EXERCISE AIM: Continue the passage below on the Trump campaign's attacks on Biden, picking up right after its last sentence.

EXCERPTED PASSAGE:
Going forward, the campaign is gearing up to attack Biden and his running mate, Sen. Kamala Harris (D-CA), for being too close to multinational corporations, including tech giants. And they are also planning a more aggressive assault on Biden for allegedly using his office to enrich his family.
But those charges have been made already and have yet to truly stick. Indeed, earlier in the campaign, Team Trump aggressively tried to paint Biden and his family as hideously corrupt, as they had with Hillary Clinton four years ago. Trump’s effort on this was so hard-charging and scandalous that it actually ended up getting him impeached. More recently, the messaging that Biden helped orchestrate an international ring of self-dealing has taken a backseat to accusations that he is too senile to know where he is. The “Crooked Hillary” moniker that worked well in ‘16 has become an ineffectual “Slow Joe.”
“There is not a 20-plus year history of an aura of corruption,” one Democratic campaign source said of the inability of Trump to hammer Biden like he did Clinton. “She had, unfairly, been a target and victim of this kind of thing for a very long time... People know Joe Biden. You can’t paint him with a broad brush like that.”
GOP operatives working to re-elect Trump argue that he’s still a conservative populist—it’s just that the messaging priorities have shifted. Ed Rollins, a longtime Republican strategist who fronts the pro-Trump group Great America PAC, said that though there’s a “gigantic difference” between the two campaigns, he contended that the president has been “very populist” in his “law and order” message and in asking voters to make the choice between policies that would “benefit the thugs in the streets, as opposed to the cops in the precincts.”

GIVEN ENTRIES:
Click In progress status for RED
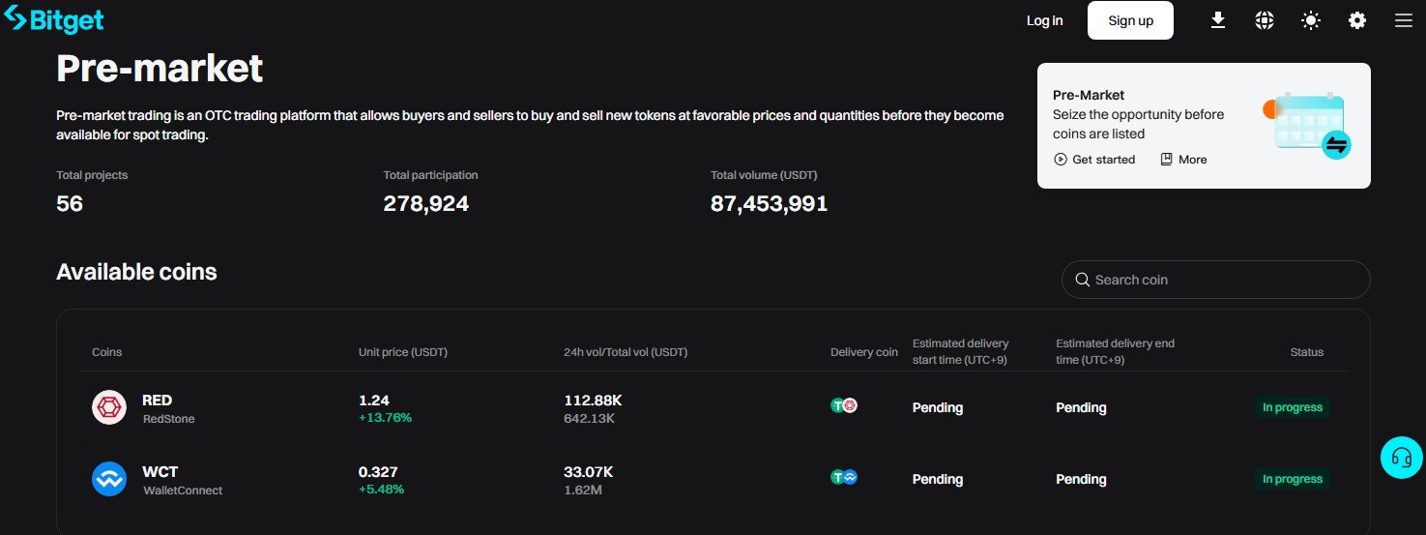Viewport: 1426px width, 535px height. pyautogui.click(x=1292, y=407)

--

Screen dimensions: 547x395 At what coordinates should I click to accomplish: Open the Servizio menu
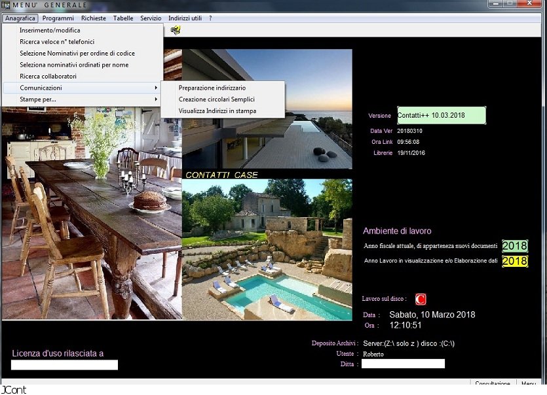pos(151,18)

...

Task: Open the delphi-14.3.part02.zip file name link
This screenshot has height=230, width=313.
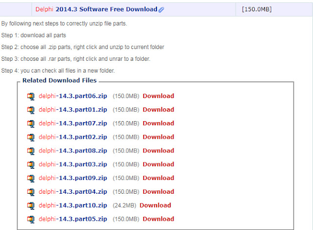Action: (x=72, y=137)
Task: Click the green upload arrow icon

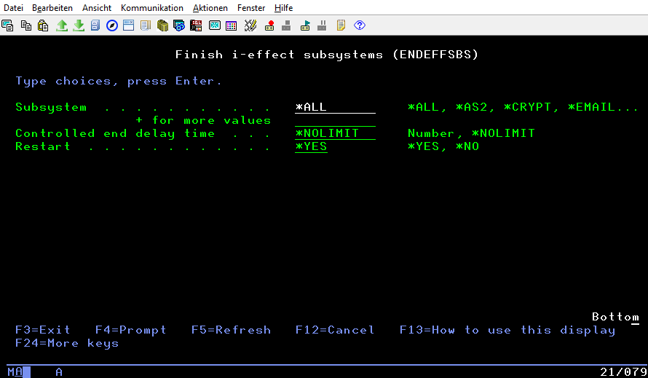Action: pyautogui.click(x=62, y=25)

EXERCISE RESULT:
“Obviously, if the virus hadn’t occurred, and the economy were still booming, this would be a fairly easy election for the president,” Rollins continued. “But clearly this has been a struggle."
While some in the party have praised Trump’s response to the pandemic, others have seen missed opportunities for him to adopt the populist approach that worked well for him four years ago. After the collapse of coronavirus-relief negotiations on Capitol Hill, Trump sided with his more traditionally conservative advisers, bucking his own big-spending impulses and eschewing an ambitious stimulus during a massive economic crisis. Over the weekend, he stated that the economic situation was fine enough currently to not necessitate any more help from the feds.
Tim Miller, a NeverTrumper who worked for Jeb Bush’s campaign as its communications director, said he was “mystified” as to why Trump had “not gone full populist,” in large part because he used it so effectively to dismantle Bush and others in the ‘16 primary.
“I think he had a big opportunity to say Mr. Trump is going to provide a goody bag for everybody until we get out of [the COVID pandemic],” said Miller. “He had no background in the ideological, free market, Larry Kudlow wing of the party. And yet he seems like he’s tying himself to it at the worst time possible.”